Fear for my life when anonymous caller threatens to beat me with a length of lumber that’s 2 inches thick and 4 inches wide if we played that Ashlee Simpson song one more time.

Attempt to keep my cool when a courier abuses me for his mistake.

Miserably fail at explaining the concept of satire when an angry Steady Eddy type calls to complain about playing Randy Newman’s ‘Short People’

Deflect deluded rock star wanna-be stalking the station wanting feedback about his song titled “Bigger than your Mum’s Bum”

Act as a basic venting receptacle for everyone’s angst and being expected, by management, to smile my arse off through it all.

Is it any wonder that by the end of it all, I had the attention span of a gnat?

12 comments:

Bondiboy66 said...

On the move again? As in moving house? Heavens it doesn't seem that long since your last move.

Good luck with that...moving (be it house or work) sucks big time. I hope it goes smoothly and relatively painlessly.

Bangar said...

Hope the move goes smoothly Nat. If you're still interested in being an announcer how about community radio?

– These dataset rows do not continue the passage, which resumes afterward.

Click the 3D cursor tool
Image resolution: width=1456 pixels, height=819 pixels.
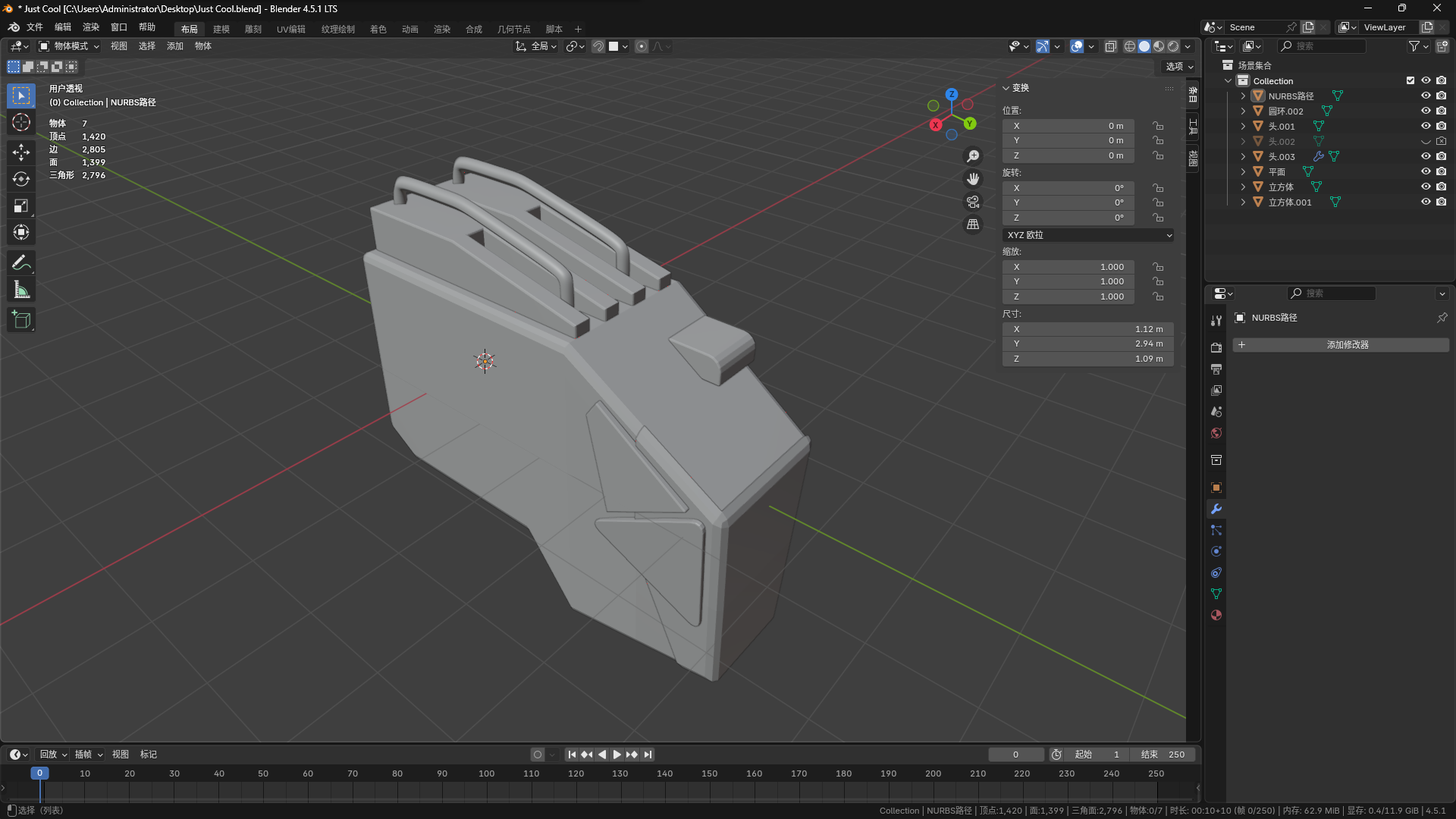(21, 122)
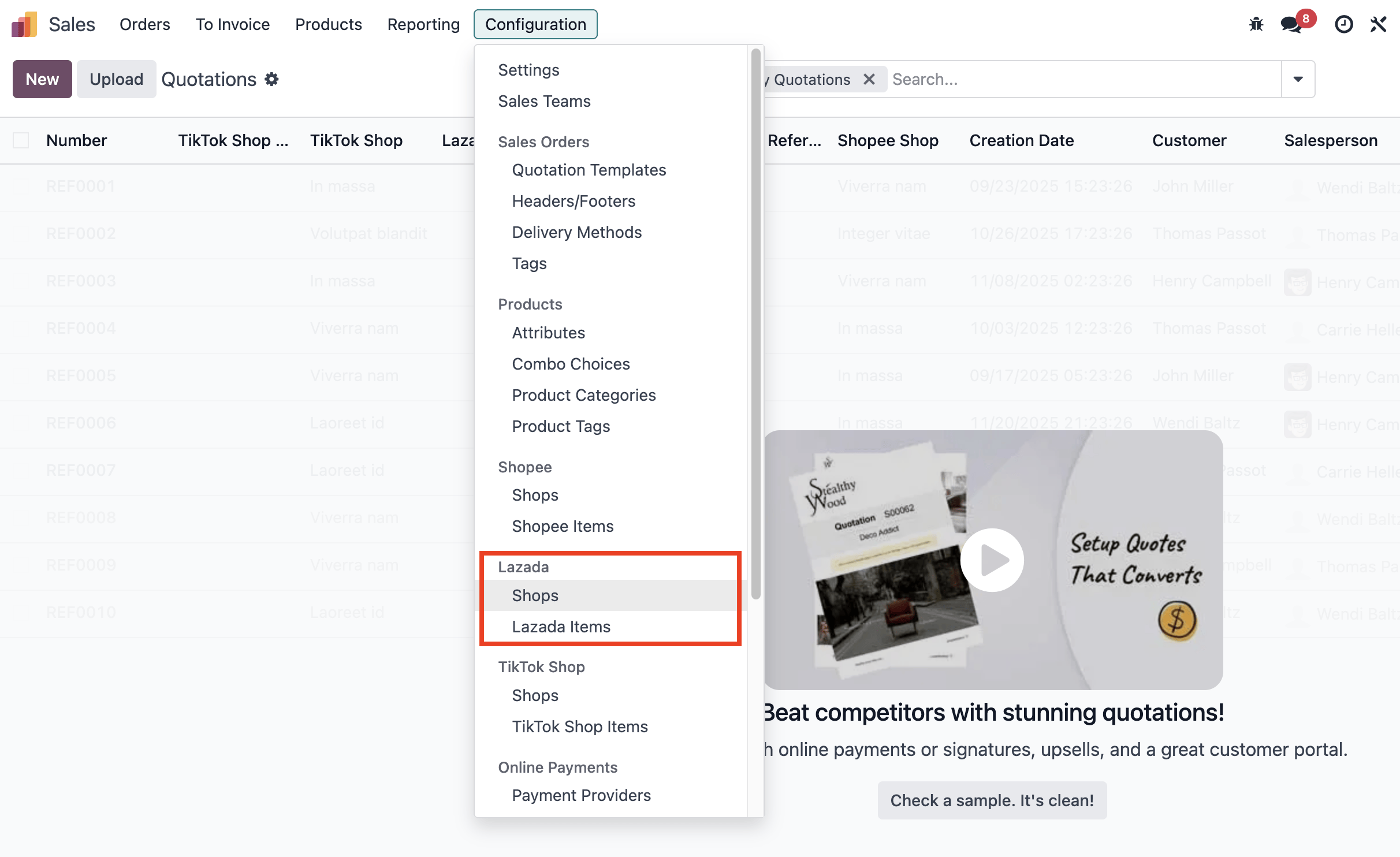Open Henry Campbell's salesperson avatar on REF0003
Viewport: 1400px width, 857px height.
point(1298,282)
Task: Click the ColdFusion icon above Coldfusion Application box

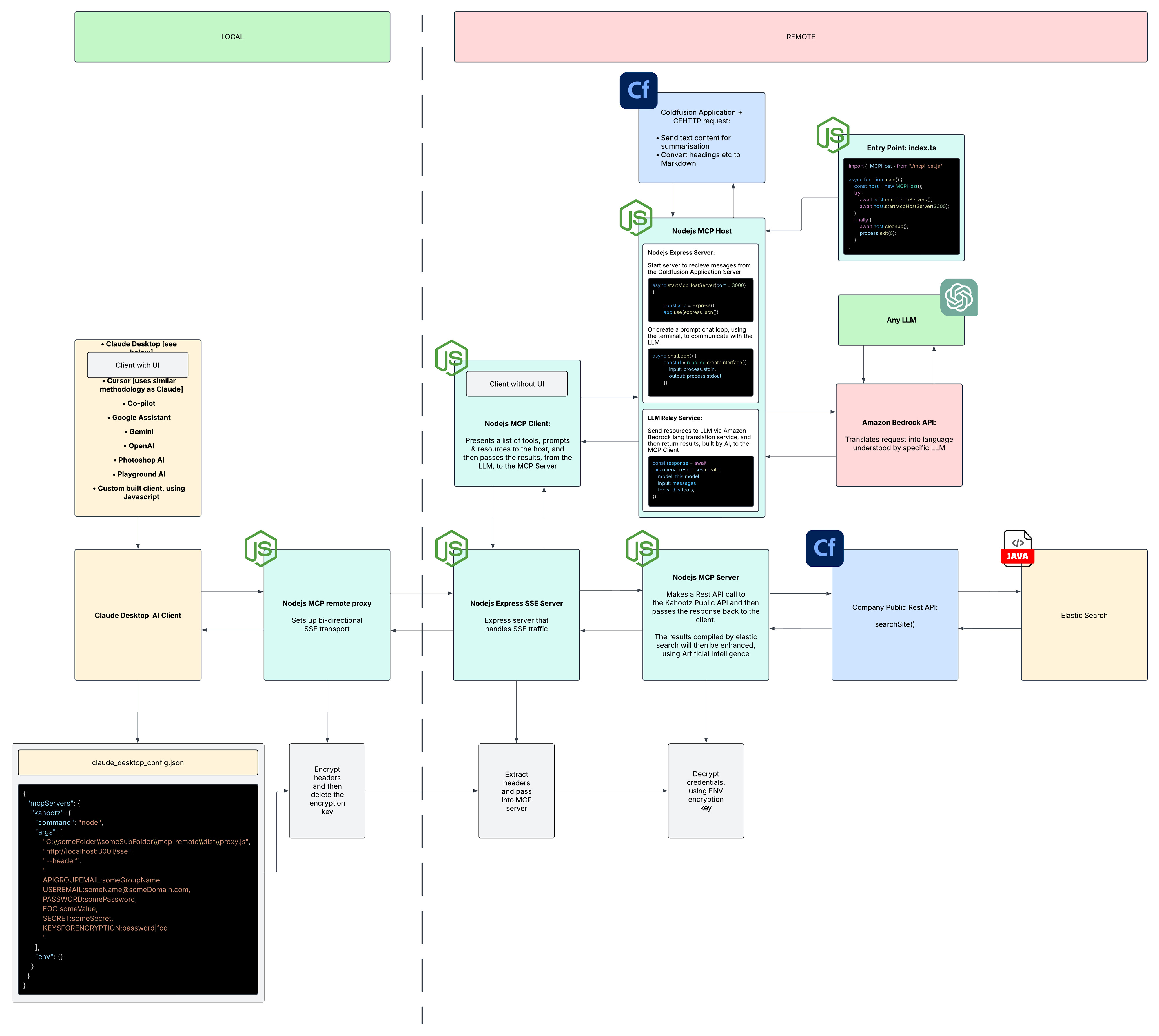Action: [638, 90]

Natalia the Russian Spy said...

BANG: I've done that already. At 4MBS Classic FM. I loved it. Still have the audio on tape. Showing my age I know. Anyways...it's all good. Have a mate in the podcasting business but won't discuss it until it's in concrete...

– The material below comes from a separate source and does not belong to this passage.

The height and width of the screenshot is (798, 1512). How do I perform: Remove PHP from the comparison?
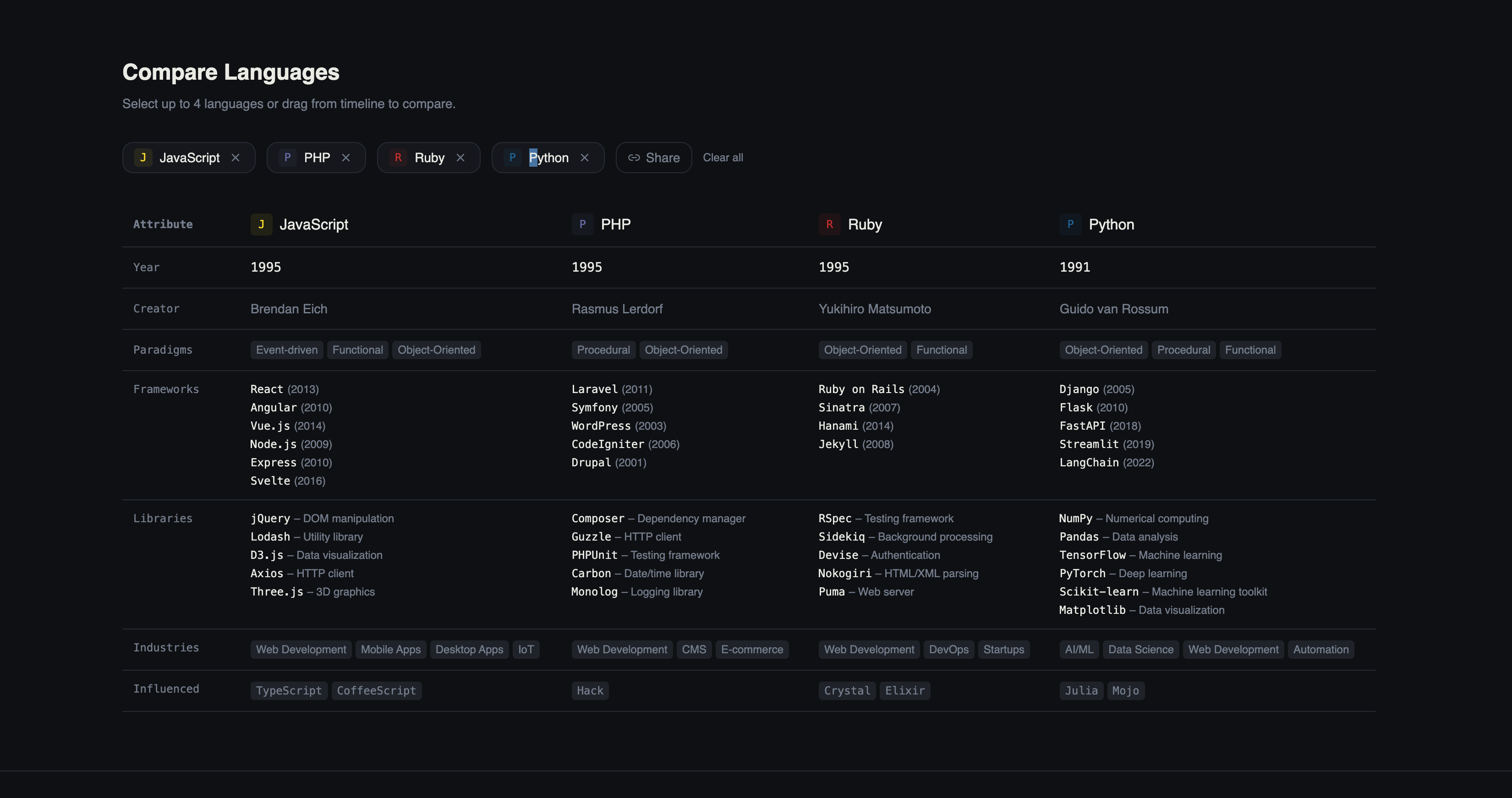(x=346, y=157)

BONDI: Yes indeed. On the move AGAIN. I was doing the same thing this time last year. Except I am going out on my own this time :D Thankfully I didn't fully unpack last time. My kitchen and linen boxes are ridiculous!

Bondiboy66 said...

At this rate you may have to consider purchasing a Gypsy Caravan Nat! (And this from a bloke who spent several years moving every six months...not my choice, either external factors like having the rental flat sold out from under us, or a girlfriend with nomadic tendencies).

Natalia the Russian Spy said...

BONDI: Wonderful suggestion! Then again maybe I should live in a yurt, my possessions easily loaded on the back of a donkey: a prayer rug, a shawl and a hymn book.

LERMONTOV said...

Good luck with the move - it sucks!

Steve said...

Well, SOMEBODY needs to get beaten with a 2x4 for playing Ashlee Simpson.

*shakes fist*

Flinthart said...

Whoa. And you never actually killed anyone?

Abigail said...

OMG Natalia! I laughed and I felt sorry for you both at the same time.
That was so good.

All of these mad people wandering around finding safe harbour in radio stations across the country. Who knew??

But the abuse you endured! gee they word the job description cleverly "first point of call; you're sooo important to the image" AKA: "Oh man, we're going to feed you to the lions. No guns allowed, baby". Yopu had to fight off these maniacs with your bare hands and if you ran out of ideas...too bad.

I mean, how is a female receptionist going to restrain a pot plant throwing maniac ? "That Fucken' Fat Cat 'he's a big hairy loser and --YOU, you encourage the fucker, you in your $25 an hour job, you're responsible for hiring and firing, take that you evil desk chick! wham, bam, kapow !!"
And don't you just loovvve those egos who ask how you are then show Absolutely No Interest in your answer but use it as an opener to rattle off about their deadly boring selves at you? Who the fuck raised these people?? I mean, they know how to *ask how you are* they just don't know how to *find out how you are*.

There's a book in this story, Nat.

:) Abigail

Therbs said...

I remember those radio recollections. Good to see them again Nat. Best o' luck with the move stuff.

Anonymous said...

Hawaiian noises. Definately noises.

Bummer about the pilot. If the team decides to pay the grand and sells shares, put me down for 10 percent, babe.

Abe

yankeedog said...

Well, shoot! Bloody shame on the TV gig. One had hoped...alas.

"my foray into the blogging world and the beginning of many internet friendships that I still enjoy today."

Ah, it's us who are blessed.

There are those out there who hide behind the machine and simply use people and toss them aside when it becomes inconvenient for them to be a friend. There are people who make a habit of taking and not giving a bit for their fellows when times get tough. There are ones who don't mind having friends but have trouble being one.

We are all indeed most fortunate. You've been a beacon in the darkness. Bol'shoye spacibo!